Defendant has sought to distinguish the Watson case referred to by citing this court's decision in William Aupperle & Sons v. American National Bank & Trust Co. (3d Dist. 1975), 28 Ill. App.3d 573, 329 N.E.2d 458. We distinguished Watson in that case by pointing out that the Watson suit involved a construction contract for money judgment, and not to foreclose a mechanic's lien. Since the defendant's interest award in the case now under consideration was granted under the Interest Act and not under the Mechanic's Lien Act, Aupperle cannot support defendant's position. Defendant also seeks to justify the interest award under a line of cases culminating in John Kubinski & Sons v. Dockside Development Corp. (1st Dist. 1975), 33 Ill. App.3d 1015, 339 N.E.2d 529. There the appellate court, after citing the Interest Act of this State, held that the contract was breached on December 18 and that the plaintiff was, therefore, entitled to interest from that date. We note, however, that the Kubinski holding is distinguishable in that in Kubinski the party from whom interest was sought wilfully prevented the completion of the contract whereas in the instant case the parties seeking interest refused to proceed with the contract and, also, that in Kubinski a liquidated amount was due, not dependent upon further performance by the party to whom it was owed. In the instant case, an amount which was arguably but not clearly liquidated was owed, but was dependent upon further performance by the party to whom it was owed. While the cases may show some confusion, it appears that the rule with respect to allowance of interest has been applied only in situations in which a liquidated sum was due unilaterally and not conditioned on further performance by the creditor.

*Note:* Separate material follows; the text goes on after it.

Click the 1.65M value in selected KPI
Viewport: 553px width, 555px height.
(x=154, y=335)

• 1 We conclude, therefore, that the better-reasoned precedent to be applied in the case under consideration is that of the Watson and St. Joseph cases to which we have referred and that under the facts under consideration now, interest should not be allowed to defendant if the dispute between the parties was genuine, substantial and in good faith. The trial court found, and we agree with that finding, that the controversy was conducted in good faith by both parties. The dispute, concerning the performance by both parties under the contract, was obviously substantial. The fact, as found by the trial court, that defendant waived the alleged defaults of plaintiffs and withdrew its purported rescission, constitutes defendant's concession that the dispute, in which plaintiffs argued that the contract was still in effect and attempted to perform the contract, was genuine on the part of plaintiffs. We, therefore, conclude that it was not a proper exercise of equitable discretion for the court to allow interest to the defendant, as was done in the order of October 10, 1975.

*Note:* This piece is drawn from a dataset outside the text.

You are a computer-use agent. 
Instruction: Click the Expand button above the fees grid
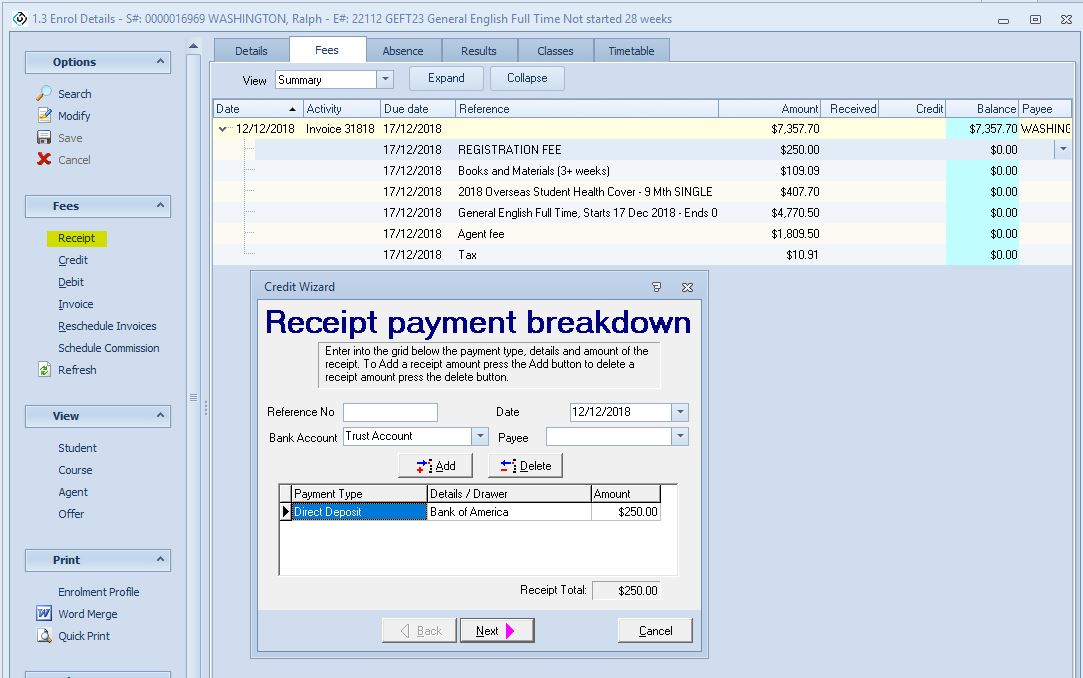tap(445, 78)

We note that the interest statute imputes interest on amounts due. As we construe the contract of October 29, 1969, as amended January 2, 1970, defendant's duty to deliver warranty deeds each month is conditioned on plaintiffs making the required monthly payments under the contract, and plaintiffs' duty to tender the required monthly payments is predicated on delivery by defendant of the warranty deeds for which such payments are made. (See Swearingen v. Beyer (1934), 275 Ill. App. 152, 157.) We conclude that the defendant's failure to deliver warranty deeds for the payment made by plaintiffs in July of 1971, seems to have been based upon the contention that the contract was rescinded by defendant and August tender refused. Therefore, the August tender stood good as between the parties as to the amount owing at that time ($10,300) and thereafter since no further amounts became due until the tender was accepted. It seems under such conditions that during the period of dispute there were no sums due from plaintiffs to defendant under the terms of the contract.

• 2 Defendant also argues that the interest award could be justified as an exercise of the trial court's equitable powers and cites in support of this contention, Jackson v. Jackson (1951), 343 Ill. App. 31, where the court stated, not in reference to the interest statute (at page 60):

"A court of equity has broad discretion in the matter of interest. [Citations.] `In equity * * * interest is allowed because of equitable considerations, and is given or withheld as under all the circumstances of the case seems equitable and just.'"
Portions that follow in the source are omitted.